Kamis, 14 Februari 2013

Yang Saya Lihat Tentang Perempuan Berjilbab



Membicarakan tentabg jilbab, sebagai laki-laki saya akan sangat mengaku tidak mengerti sama sekali tentang salah satu item busana wajib perempuan–seharusnya. Saya selalu penasaran bagaimana sebenarnya pandangan perempuan-perempuan sendiri jaman sekarang tentang jilbab. Tidak. Saya penasaran mengapa masih banyak perempuan yang tidak berjilbab dan saya tidak membahasnya disini, toh saya tidak akan pernah memakainya. Seseungguhnya, saya menaruh hormat pada perempuan yang menggunakan jilbab dalam kesehariannya. Tentu saja saya menghormatinya, soalnya seandainya saya terlahir sebagai perempuan, saya tidak dapat memastikan akan menggunakan jilbab “seutuhnya”.
          
  Melihat perempuan yang berjilbab, izinkanlah saya membaginya menjadi dua kelompok besar. Maaf sebelumnya, saya akan meneruskannya walau seandainya ada yang keberatan tentang pengelompokan saya terhadap perempuan berjilbab. Baik dan buruk manusia tidak ada yang berhak menilainya kecuali Sang Pencipta, oleh karena itu saya tidak melakukannya. Saya mengelompokkan perempuan berjilab berdasarkan adanya kemungkinan saya berjabat tangan dengannya. Yah, dalam islam ada beberapa paham tentang berjabat atau bersentuhan tangan antara lelaki dan perempuan yang tidak muhrim.
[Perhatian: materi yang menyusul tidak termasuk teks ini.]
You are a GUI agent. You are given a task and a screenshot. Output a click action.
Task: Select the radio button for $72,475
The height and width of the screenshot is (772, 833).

Akan tetapi, saya mengikuti paham yang tidak mempersalahkan berjabat tangan antar jenis. Tujuan pengelompokan ini adalah dapat membantu menentukan boleh tidaknya berjabat tangan dengan seorang perempuan. Bukan untuk tujuan lainnya. Hehehe
            Pertama, perempuan yang menggukan jilbab yang modis atau up to date, seperti model jilbab yang sehelai kemudian dililit-lilitkan atau apalah istilahnya saya tidak terlalu paham. Untuk perempuan dengan tipe berjilbab seperti ini, menurutku kesempatan untuk “boleh” berjabat tangan dengannya sekitar 73%. Cukup besar. Kedua, perempuan yang menggunakan jilbab segitiga dan kemudian menyilangkan/mengangkat bagian ujung depannya ke pundak. Jika saya berapa dalam kondisi atau momen berjabat tangan, saya tidak akan ragu untuk meraih tangannya dan berjabat tangannya dengan akrab. Tanpa ragu. 84% perempuan berjilbab tipe ini tidak akan keberatan untuk berjabat tangan.
            Ketiga, perempuan yang tidak mengotak-atik cara berjilbabnya, membiarkan jilbabnya dalam mode default atau menggunakan jilabab yang simpel. Saya pastikan cara saya bersalaman, mengucapkan terimakasih adalah dengan menyedekapkan kedua tangan saya di depan dada dan sebaris senyum. Saya akan sungkan untuk berjabat tangan dengan tipe perempuan ini. Bukan apa apa. Saya melakukan hal tersebut karena saya menyakini bahwa hanya 93.4% perempuan seperti ini akan keberatan jika berjabat tangan dengan lawan jenis.
            Demikian tulisan saya yang sangat subjektif tentang jilbab. jika ada hal-hal yang tidak anda setujui bolehlah kita mendiskusikannya.
           
           

6 komentar:

ady mengatakan...

Gak Juga Bro
Yang versi ke Tiga sering saya temui dan semuanya mau berjabat tangan

Mungkin karena Agan kurang beruntung saja

muhammad hari maulana mengatakan...

hahahaha iyah gan.
ini kan masih subjektif terhadap ane sendiri.
berarti agan beruntung banget yah.
:)

491L_faisal_124HM4N mengatakan...

bener banget tu bro.,.

Anonim mengatakan...

Islam itu sempurna banget,..!
saking sempurnanya...
kok ribet banget,..!
orang islam dewe mumet mikirno..!
he he he ..!
yo jilbab itu gawe nutupin
gae mbungkus,..
ben orah rusuh, orah kotor. piss gan,..

taka jode mengatakan...

jilbab ngk wajib klo d quran..
klo ikut sunni baru wajib..
klo d quran jilbab disuruh dimasukin ke saku aja..ila juyuubihunna
alias ngk usah pake

muhammad hari maulana mengatakan...

wah, gan.
ekstrim banget kalo begitu...
ila juyuubihunna emang artinya ke saku mereka.
tapi bukan dimasukin,
masa iya wanita cuman disuruh bawa-bawa jilbab cuman untuk dimasukin ke saku?